* START Provided passage *
DataHub x Databricks: How to Set Up a Data Catalog in 5 minutes

Original post written by Imane Lafnoune of Sicara.

Data discovery is a new pillar of the modern data stack. It provides an inventory of all your data assets to help you discover, understand and manage them. In this article, I will define what is a data catalog before sharing how you can set up DataHub, an open-source data cataloging tool, on your own Databricks Cluster.

Introduction

In the majority of data projects nowadays, diverse data teams have to coexist (data analysts, data engineers, data scientists…) and handle together large-scale data warehouses. The data is often updated in real-time and is shared among multiple data sources. As tools, contributors and use cases multiply in the same organization, pipelines get more complex and prone to failure.

Nonetheless, the solution to this problem lays in data observability or data discovery. It refers to monitoring the health of an organization’s data assets: from ingestion through storage to analysis and reporting. This allows teams to detect issues early on before they impact users or business operations. Barr Moses, the co-founder and CEO of Monte Carlo, wrote an interesting view on the subject in her article about Data Observability:

No matter how advanced your analytics dashboard is or how heavily you invest in the cloud, your best laid plans are all for naught if the data it ingests, transforms, and pushes to downstream isn’t reliable. In other words, “garbage in” is “garbage out.” — Barr Moses

Why do you need a data catalog?

In this data-driven world, the data catalog becomes a central point of reference for all data assets: from files to tables, from schemas to views.
* END Provided passage *
:: List of tasks ::
#1 In the DataHub and Databricks article, what does data observability refer to?
#2 Do these statements agree with the DataHub and Databricks article? (a) DataHub is an open-source data cataloging tool. (b) Barr Moses is the co-founder and CEO of Sicara. (c) In most data projects, the data is updated only once a day. Answer yes or no for each and quote the deciding words.
#3 Repeat the part of the DataHub and Databricks article word for word, beginning at the words "Data discovery is" and stopping after "prone to failure.".
* START Information shown *
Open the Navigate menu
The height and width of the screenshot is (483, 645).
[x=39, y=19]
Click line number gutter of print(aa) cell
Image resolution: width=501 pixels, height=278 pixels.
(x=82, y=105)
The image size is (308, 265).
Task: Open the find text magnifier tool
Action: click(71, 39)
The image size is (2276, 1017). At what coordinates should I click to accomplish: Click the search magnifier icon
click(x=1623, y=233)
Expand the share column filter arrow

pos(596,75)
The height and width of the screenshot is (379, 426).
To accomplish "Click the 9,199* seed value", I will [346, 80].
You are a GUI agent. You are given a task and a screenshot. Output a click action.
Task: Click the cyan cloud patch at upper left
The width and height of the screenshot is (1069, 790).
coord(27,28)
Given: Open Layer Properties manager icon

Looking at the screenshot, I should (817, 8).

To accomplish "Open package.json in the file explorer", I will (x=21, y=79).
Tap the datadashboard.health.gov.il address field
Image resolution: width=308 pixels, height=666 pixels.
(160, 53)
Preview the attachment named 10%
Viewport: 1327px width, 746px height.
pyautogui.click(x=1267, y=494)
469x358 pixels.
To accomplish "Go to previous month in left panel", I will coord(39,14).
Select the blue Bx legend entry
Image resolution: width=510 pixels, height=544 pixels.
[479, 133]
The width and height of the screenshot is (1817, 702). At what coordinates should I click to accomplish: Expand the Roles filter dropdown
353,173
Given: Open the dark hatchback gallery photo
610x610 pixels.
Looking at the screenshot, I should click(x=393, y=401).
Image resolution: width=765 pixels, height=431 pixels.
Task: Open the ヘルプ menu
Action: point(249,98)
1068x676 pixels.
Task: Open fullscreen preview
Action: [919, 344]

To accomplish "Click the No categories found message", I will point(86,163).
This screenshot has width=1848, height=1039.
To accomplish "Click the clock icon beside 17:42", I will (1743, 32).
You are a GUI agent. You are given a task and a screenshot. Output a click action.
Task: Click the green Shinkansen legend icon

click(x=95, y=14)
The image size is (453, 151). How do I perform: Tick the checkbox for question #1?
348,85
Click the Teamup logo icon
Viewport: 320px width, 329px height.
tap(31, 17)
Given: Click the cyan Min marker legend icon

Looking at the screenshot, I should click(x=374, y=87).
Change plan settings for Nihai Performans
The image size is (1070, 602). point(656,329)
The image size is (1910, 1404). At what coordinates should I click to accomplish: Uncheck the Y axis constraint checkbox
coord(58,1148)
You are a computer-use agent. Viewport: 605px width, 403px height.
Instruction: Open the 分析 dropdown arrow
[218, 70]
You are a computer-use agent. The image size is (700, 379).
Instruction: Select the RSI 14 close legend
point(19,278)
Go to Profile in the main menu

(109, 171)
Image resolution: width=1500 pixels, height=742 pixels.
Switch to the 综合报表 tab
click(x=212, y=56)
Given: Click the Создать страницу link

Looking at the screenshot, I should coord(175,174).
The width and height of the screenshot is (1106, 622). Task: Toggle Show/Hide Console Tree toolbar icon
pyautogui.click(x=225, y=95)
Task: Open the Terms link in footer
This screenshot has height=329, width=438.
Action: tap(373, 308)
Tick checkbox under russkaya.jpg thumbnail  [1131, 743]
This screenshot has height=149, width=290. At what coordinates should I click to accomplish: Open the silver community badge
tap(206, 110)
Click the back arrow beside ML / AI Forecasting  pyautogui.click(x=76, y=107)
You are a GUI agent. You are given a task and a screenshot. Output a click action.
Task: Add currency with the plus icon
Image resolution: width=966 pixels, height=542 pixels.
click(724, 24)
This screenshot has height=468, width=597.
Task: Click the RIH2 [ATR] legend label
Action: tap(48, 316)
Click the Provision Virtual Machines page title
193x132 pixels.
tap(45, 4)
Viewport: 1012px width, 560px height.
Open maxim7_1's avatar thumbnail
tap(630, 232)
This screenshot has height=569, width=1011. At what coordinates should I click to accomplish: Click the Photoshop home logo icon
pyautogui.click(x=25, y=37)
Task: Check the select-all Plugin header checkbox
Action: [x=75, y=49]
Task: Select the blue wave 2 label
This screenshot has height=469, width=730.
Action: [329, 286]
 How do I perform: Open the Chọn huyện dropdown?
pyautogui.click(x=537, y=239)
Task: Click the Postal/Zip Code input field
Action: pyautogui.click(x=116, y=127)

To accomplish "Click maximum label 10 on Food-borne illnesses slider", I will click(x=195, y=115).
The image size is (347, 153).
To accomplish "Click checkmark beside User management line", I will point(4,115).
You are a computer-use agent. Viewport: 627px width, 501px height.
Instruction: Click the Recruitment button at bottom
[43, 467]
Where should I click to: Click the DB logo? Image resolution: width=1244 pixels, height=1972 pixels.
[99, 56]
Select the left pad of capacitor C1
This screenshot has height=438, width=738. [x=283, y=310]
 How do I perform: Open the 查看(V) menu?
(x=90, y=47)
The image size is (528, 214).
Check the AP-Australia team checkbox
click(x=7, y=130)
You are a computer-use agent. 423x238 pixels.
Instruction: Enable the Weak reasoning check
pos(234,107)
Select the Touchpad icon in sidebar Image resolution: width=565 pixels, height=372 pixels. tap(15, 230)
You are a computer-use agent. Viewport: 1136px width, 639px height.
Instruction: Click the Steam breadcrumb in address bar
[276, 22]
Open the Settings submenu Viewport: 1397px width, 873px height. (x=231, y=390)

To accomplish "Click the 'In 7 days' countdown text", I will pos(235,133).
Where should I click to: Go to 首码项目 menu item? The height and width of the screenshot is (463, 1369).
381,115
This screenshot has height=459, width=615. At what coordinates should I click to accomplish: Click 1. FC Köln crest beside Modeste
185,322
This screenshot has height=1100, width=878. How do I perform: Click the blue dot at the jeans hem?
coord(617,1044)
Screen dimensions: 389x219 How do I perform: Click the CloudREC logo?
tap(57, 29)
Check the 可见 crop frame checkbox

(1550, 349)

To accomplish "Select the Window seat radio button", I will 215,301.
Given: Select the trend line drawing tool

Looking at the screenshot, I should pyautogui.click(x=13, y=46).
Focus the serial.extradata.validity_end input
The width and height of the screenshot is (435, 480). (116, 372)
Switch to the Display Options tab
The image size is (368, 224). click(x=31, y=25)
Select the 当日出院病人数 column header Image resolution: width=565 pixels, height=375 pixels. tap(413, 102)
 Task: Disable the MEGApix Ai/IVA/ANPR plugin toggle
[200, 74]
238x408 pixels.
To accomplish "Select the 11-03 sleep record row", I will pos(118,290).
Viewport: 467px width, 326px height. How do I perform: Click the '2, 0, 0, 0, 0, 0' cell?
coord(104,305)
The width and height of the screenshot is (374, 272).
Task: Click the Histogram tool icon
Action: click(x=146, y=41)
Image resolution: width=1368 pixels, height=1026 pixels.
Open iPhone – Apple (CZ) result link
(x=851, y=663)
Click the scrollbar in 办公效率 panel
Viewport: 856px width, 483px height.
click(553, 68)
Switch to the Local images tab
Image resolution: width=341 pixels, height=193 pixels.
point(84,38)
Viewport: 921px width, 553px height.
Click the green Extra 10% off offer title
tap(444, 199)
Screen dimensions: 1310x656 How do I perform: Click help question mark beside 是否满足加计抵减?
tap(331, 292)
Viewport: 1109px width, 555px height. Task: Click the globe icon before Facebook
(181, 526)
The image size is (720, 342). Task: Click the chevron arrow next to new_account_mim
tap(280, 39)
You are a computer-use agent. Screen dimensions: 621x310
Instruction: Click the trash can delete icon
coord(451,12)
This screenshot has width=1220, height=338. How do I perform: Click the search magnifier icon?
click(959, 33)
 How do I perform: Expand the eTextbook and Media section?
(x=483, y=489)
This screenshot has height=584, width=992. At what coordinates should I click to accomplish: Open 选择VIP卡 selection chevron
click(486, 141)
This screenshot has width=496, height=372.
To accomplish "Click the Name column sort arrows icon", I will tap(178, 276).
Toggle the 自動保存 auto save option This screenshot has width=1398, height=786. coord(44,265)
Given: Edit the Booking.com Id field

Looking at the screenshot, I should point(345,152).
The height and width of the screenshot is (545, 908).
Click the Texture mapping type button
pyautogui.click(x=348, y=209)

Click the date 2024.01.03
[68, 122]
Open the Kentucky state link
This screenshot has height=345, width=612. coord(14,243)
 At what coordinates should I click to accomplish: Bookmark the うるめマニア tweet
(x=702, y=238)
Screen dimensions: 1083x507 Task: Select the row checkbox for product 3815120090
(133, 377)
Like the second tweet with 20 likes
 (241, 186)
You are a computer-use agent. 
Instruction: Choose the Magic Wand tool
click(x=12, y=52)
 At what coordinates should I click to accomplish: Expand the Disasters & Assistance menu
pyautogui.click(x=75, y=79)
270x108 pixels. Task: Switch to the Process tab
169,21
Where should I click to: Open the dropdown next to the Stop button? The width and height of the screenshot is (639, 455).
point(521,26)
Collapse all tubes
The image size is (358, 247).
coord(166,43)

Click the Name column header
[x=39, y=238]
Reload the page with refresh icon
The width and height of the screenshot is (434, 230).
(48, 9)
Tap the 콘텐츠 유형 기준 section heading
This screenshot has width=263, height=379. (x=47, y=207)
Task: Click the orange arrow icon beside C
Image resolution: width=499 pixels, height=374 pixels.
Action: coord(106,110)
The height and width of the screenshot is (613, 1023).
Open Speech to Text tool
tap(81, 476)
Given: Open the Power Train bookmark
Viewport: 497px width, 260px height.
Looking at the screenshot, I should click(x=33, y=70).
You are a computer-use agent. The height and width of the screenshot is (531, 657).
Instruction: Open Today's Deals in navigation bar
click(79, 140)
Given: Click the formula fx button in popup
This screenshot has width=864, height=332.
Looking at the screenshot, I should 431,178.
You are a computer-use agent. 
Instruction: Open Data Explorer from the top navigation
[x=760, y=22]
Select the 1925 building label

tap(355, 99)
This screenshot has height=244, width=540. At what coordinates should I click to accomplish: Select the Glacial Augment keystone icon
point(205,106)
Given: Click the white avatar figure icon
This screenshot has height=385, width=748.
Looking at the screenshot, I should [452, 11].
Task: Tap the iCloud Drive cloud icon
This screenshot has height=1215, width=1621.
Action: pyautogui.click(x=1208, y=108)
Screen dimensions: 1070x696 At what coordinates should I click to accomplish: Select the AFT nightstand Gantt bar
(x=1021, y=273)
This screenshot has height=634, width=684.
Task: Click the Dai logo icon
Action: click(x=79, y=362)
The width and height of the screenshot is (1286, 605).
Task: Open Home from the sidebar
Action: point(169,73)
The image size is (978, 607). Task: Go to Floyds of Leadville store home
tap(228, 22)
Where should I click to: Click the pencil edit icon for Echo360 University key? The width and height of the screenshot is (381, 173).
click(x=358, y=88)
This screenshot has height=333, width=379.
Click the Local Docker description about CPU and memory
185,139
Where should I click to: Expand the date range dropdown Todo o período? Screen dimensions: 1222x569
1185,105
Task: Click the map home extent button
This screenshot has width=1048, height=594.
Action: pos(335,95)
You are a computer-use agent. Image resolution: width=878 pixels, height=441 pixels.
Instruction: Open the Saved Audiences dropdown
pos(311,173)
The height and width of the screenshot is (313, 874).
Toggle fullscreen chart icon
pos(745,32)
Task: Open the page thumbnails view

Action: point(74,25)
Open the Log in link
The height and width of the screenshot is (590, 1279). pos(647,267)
* END Information shown *
:: Results by task ::
#1 It refers to monitoring the health of an organization’s data assets, from ingestion through storage to analysis and reporting.

#2
(a) Yes: "DataHub, an open-source data cataloging tool"
(b) No: "Barr Moses, the co-founder and CEO of Monte Carlo"
(c) No: "The data is often updated in real-time"

#3
Data discovery is a new pillar of the modern data stack. It provides an inventory of all your data assets to help you discover, understand and manage them. In this article, I will define what is a data catalog before sharing how you can set up DataHub, an open-source data cataloging tool, on your own Databricks Cluster.

Introduction

In the majority of data projects nowadays, diverse data teams have to coexist (data analysts, data engineers, data scientists…) and handle together large-scale data warehouses. The data is often updated in real-time and is shared among multiple data sources. As tools, contributors and use cases multiply in the same organization, pipelines get more complex and prone to failure.